L’omonegatività contemporanea è dunque più indiretta e concilia posizioni di apertura, tolleranza, inclusione con altre di chiusura, discriminazione ed esclusione: una sorta di ambivalenza che suona come “omosessuale va bene, ma fino a un certo punto, non troppo”. Esempi paradigmatici sono costituiti dalla pressione sociale all’invisibilità: si ritengono poco accettabili le dimostrazioni pubbliche di affetto delle coppie dello stesso sesso e si è contrari all’omogenitorialità – solo il 20% degli italiani intervistati è molto o abbastanza d’accordo con la possibilità per una coppia omosessuale di adottare un bambino (Istat, 2012). L’omogenitorialità rimane infatti la questione che più di tutte raccoglie pareri contrari, poiché infrange la prescrizione sociale a vivere il proprio orientamento con discrezione e va oltre, battendo, con pratiche socialmente impreviste, una strada nuova, inserendosi in un paesaggio culturale in cui permangono valori tradizionali e pregiudizi moderni.

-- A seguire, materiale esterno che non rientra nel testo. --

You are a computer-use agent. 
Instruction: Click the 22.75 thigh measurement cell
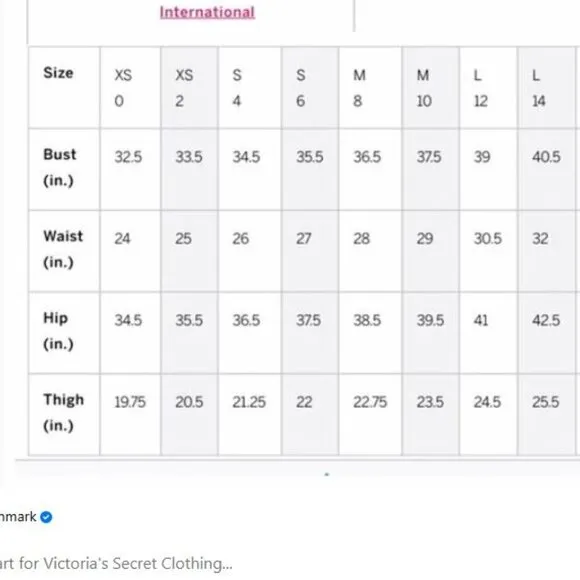[370, 415]
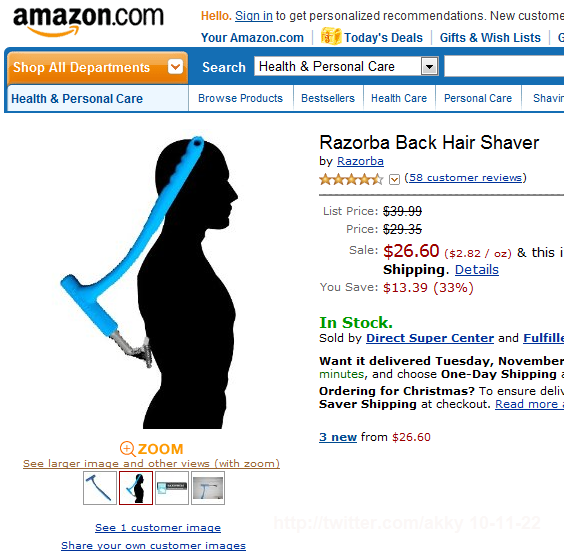The height and width of the screenshot is (554, 564).
Task: Open the Bestsellers tab
Action: click(x=328, y=98)
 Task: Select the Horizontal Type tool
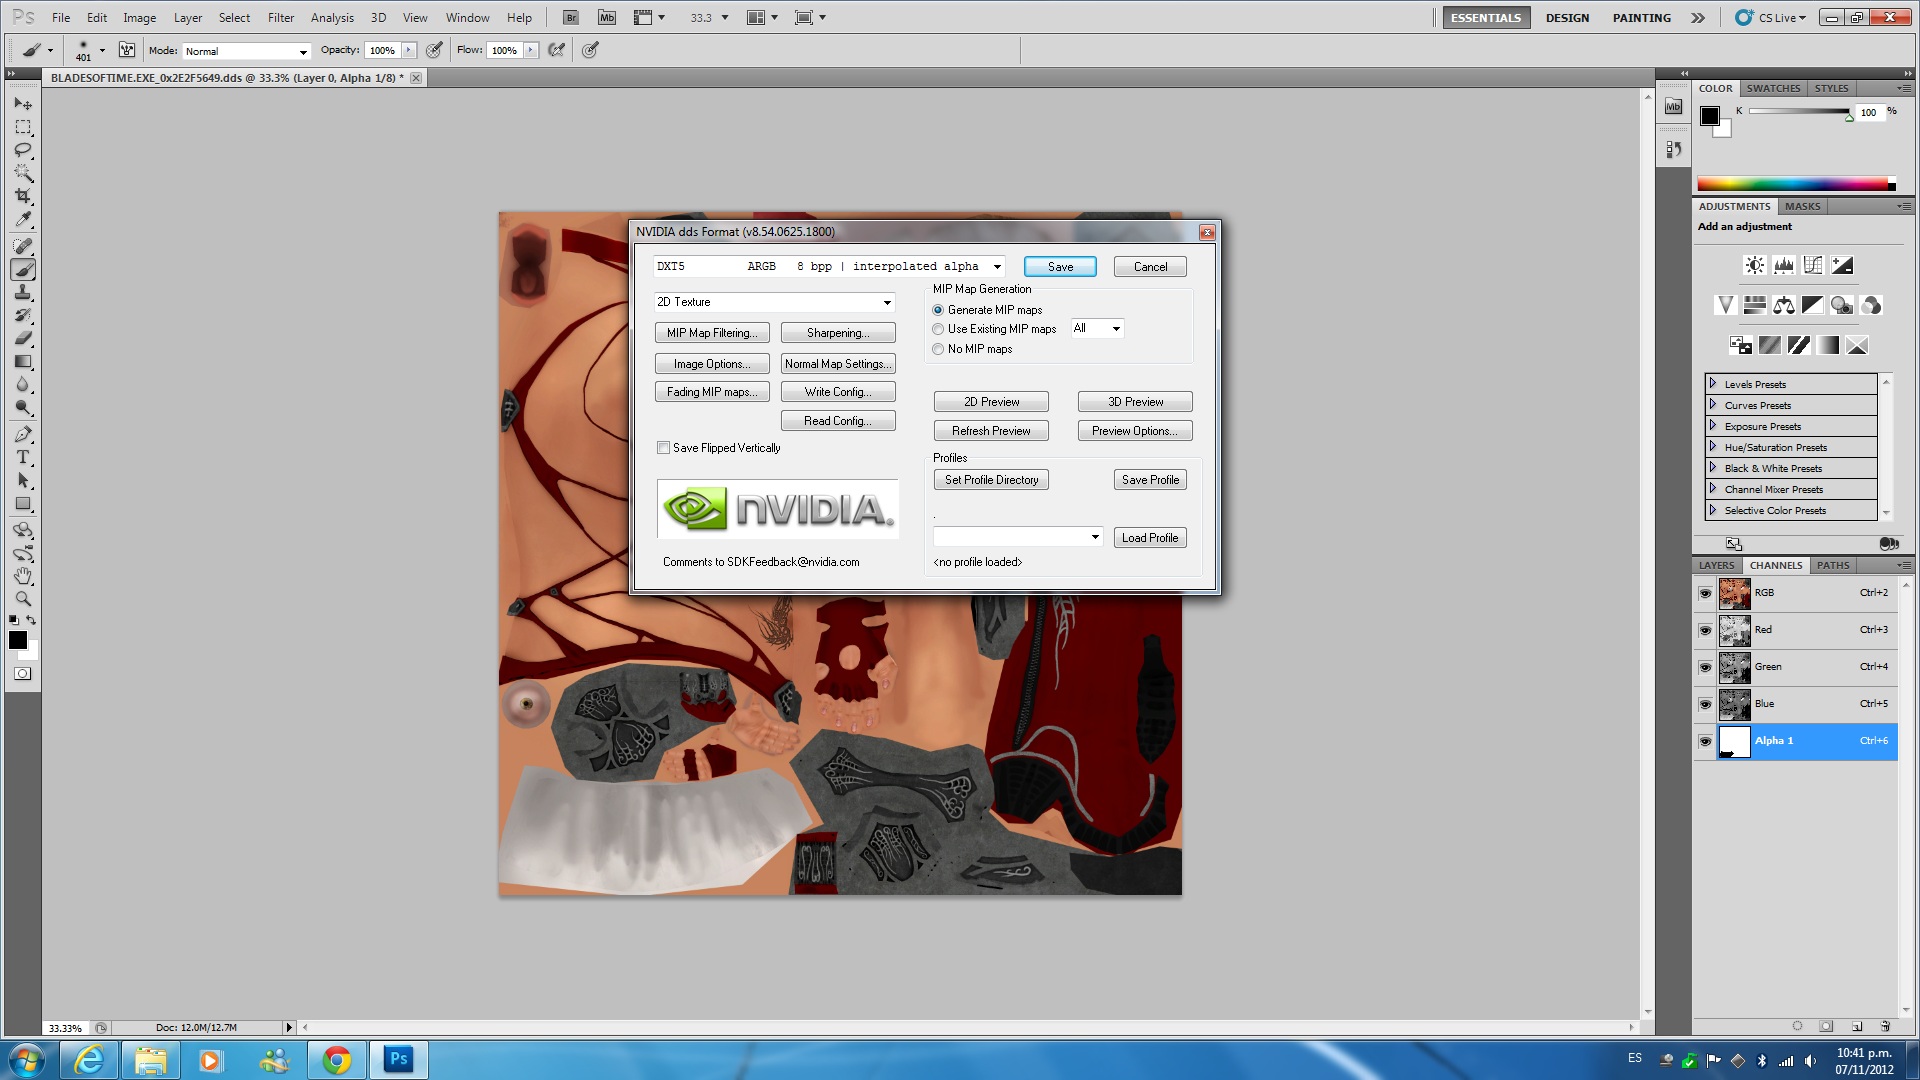23,457
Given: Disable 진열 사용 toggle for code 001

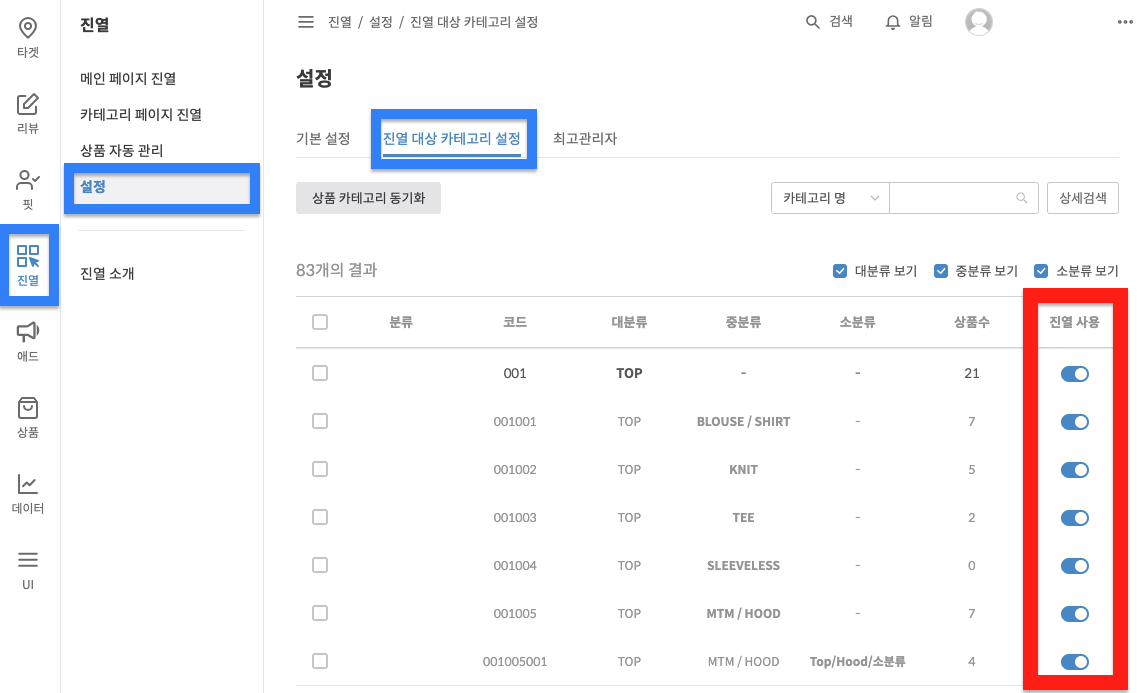Looking at the screenshot, I should [x=1074, y=373].
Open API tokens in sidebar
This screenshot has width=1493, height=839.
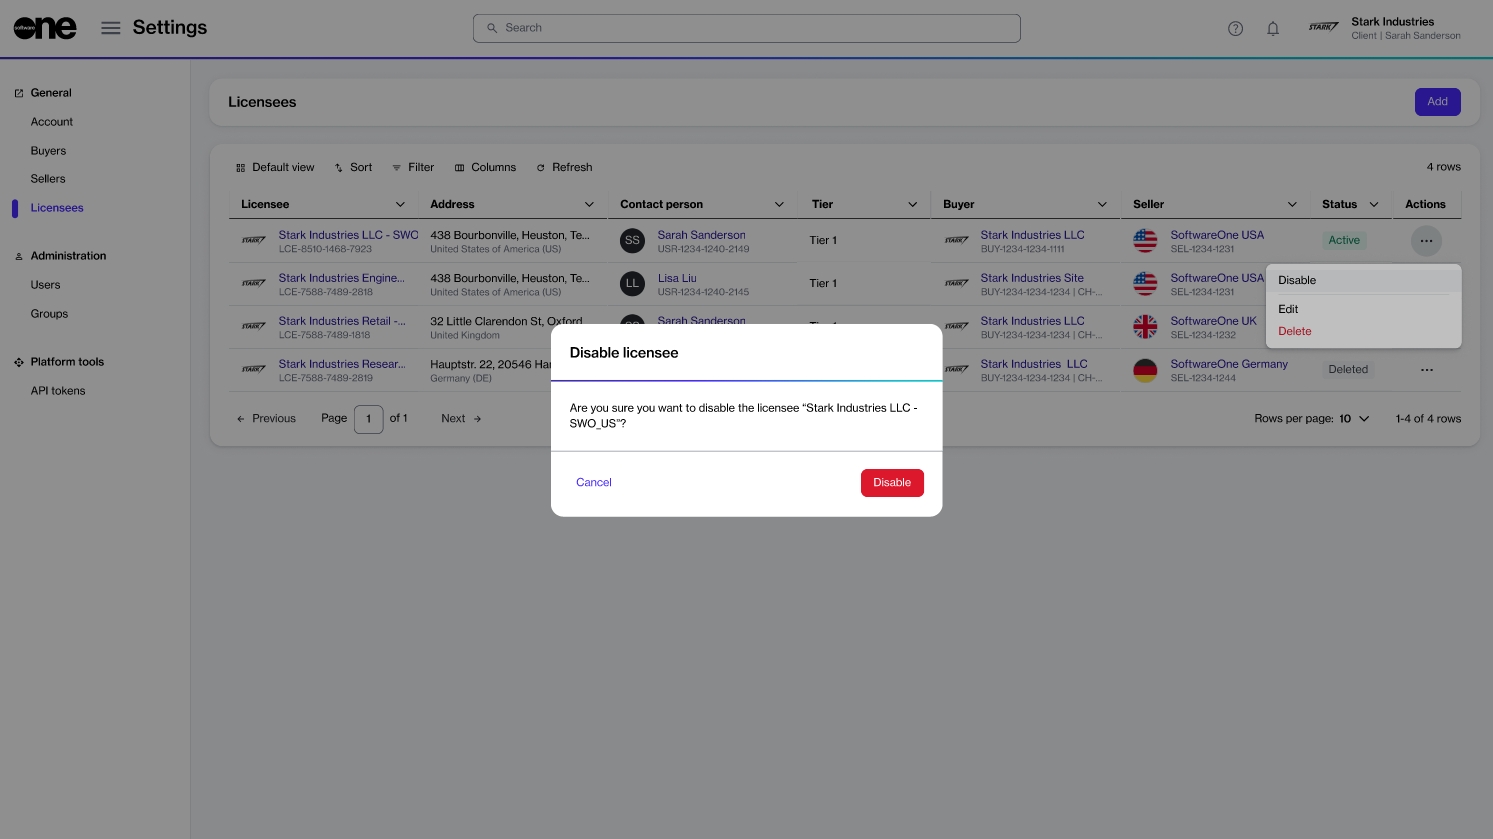(58, 391)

Sappiamo che l’avversione nei confronti delle persone omosessuali origina non da una variabile intrapsichica, bensì da un pregiudizio socialmente costruito e da pratiche sociali e istituzionali diseguali. Ed è su questo fronte che occorre agire, creando occasioni sociali di incontro e confronto per ridurre i pregiudizi e decostruire gli stereotipi. Le persone possono cambiare opinioni e atteggiamenti nel momento in cui hanno l’opportunità di conoscere chi appartiene al target delle loro credenze negative. A questo fine, le istituzioni svolgono un ruolo chiave per promuovere e agevolare questo incontro, per unire i diversi gruppi sociali e per superare lo stigma e le discriminazioni che invece li separano.